— WORK REQUEST —
Output exactly the lines from the one containing "Given: Toggle the" through the final line of the entries below, both included, and skip the pictures.

— Dataset entries —
::::::::::
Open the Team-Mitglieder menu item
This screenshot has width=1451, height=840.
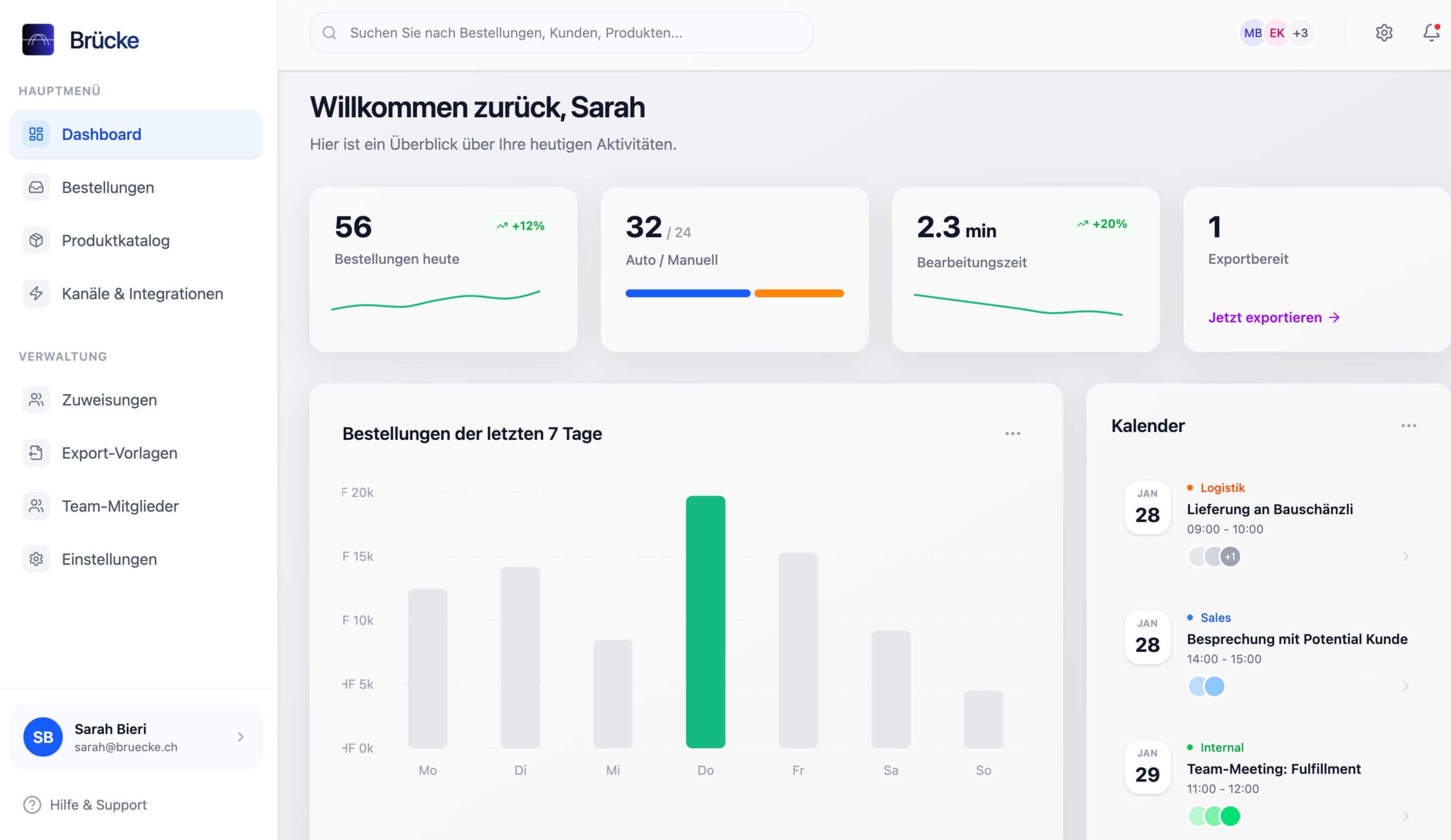pos(120,506)
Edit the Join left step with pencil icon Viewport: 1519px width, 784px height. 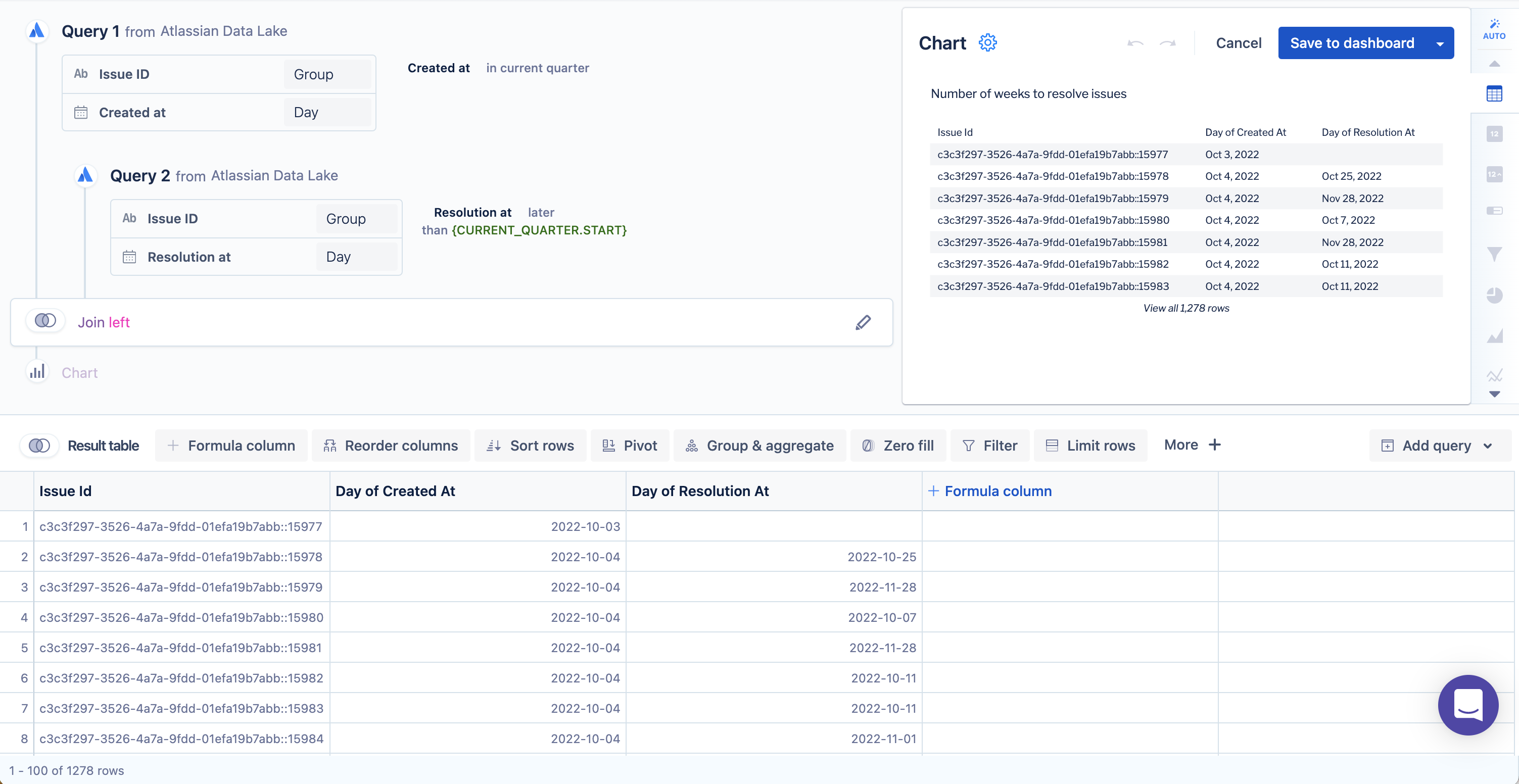click(863, 322)
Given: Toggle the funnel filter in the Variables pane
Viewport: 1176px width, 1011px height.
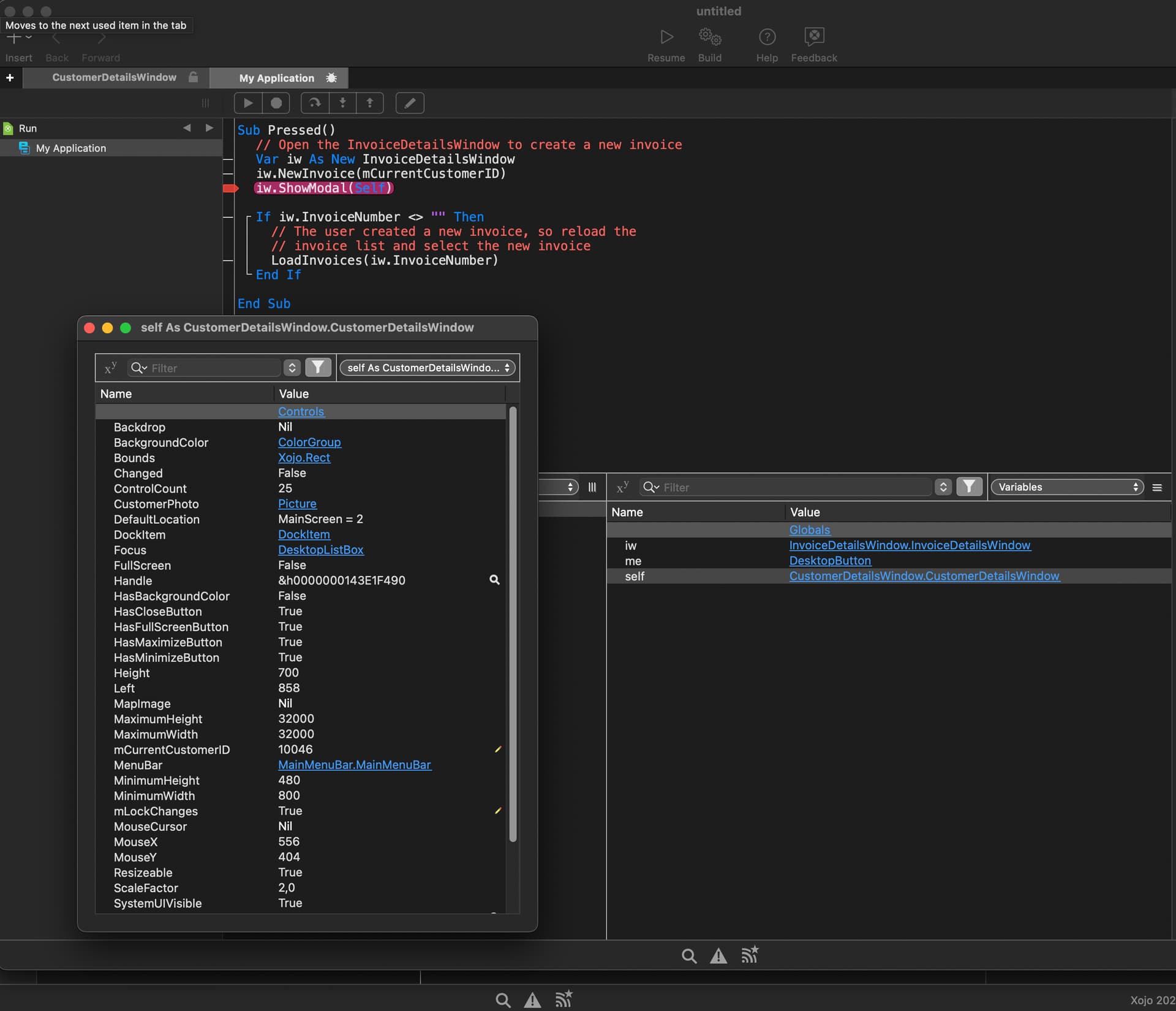Looking at the screenshot, I should (x=970, y=486).
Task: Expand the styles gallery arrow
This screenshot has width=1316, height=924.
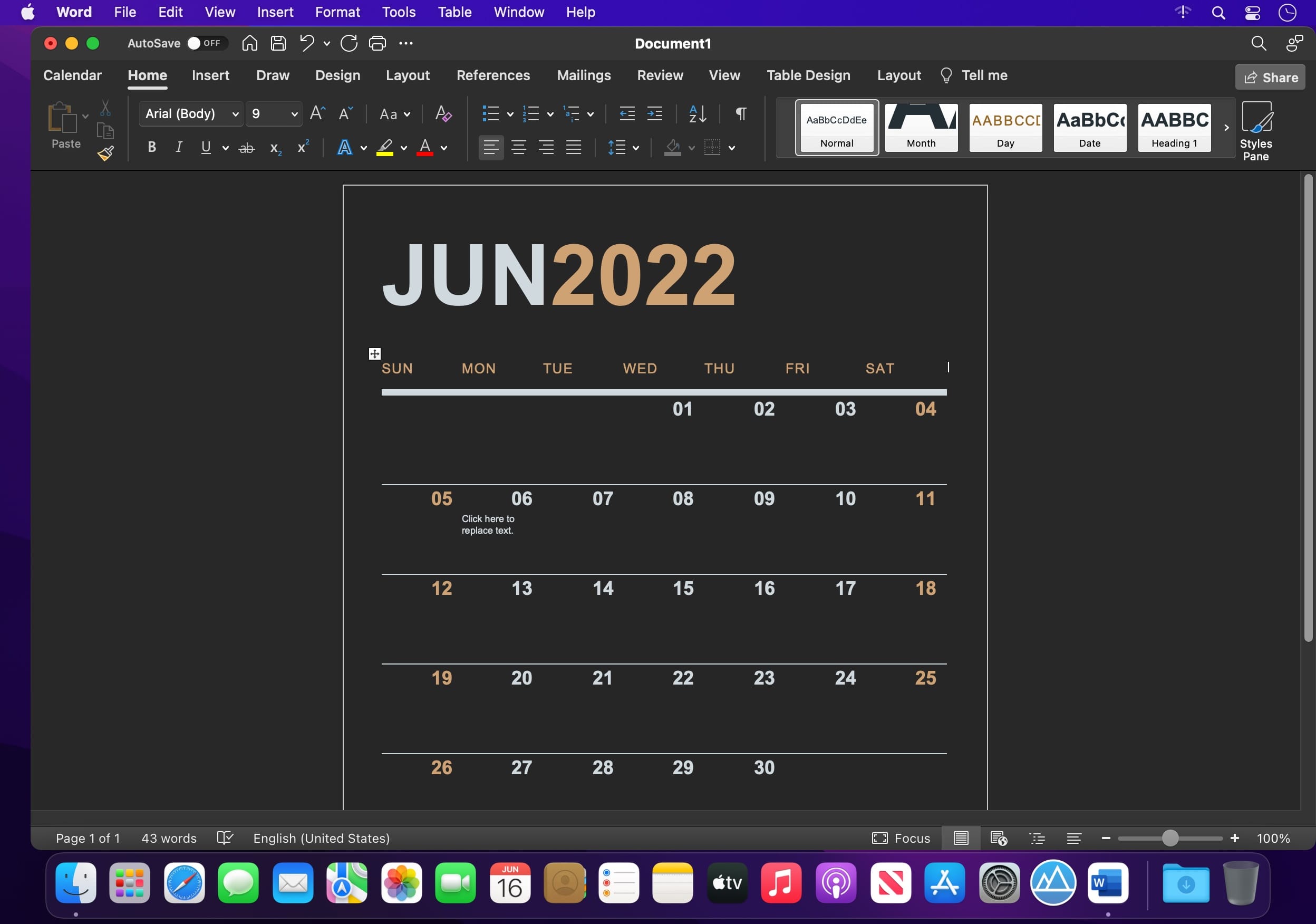Action: [1226, 128]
::::::::::
— ANSWER BOX —
Given: Toggle the funnel filter in the Variables pane
Viewport: 1176px width, 1011px height.
Looking at the screenshot, I should (x=970, y=486).
Task: Expand the styles gallery arrow
This screenshot has width=1316, height=924.
Action: [1226, 128]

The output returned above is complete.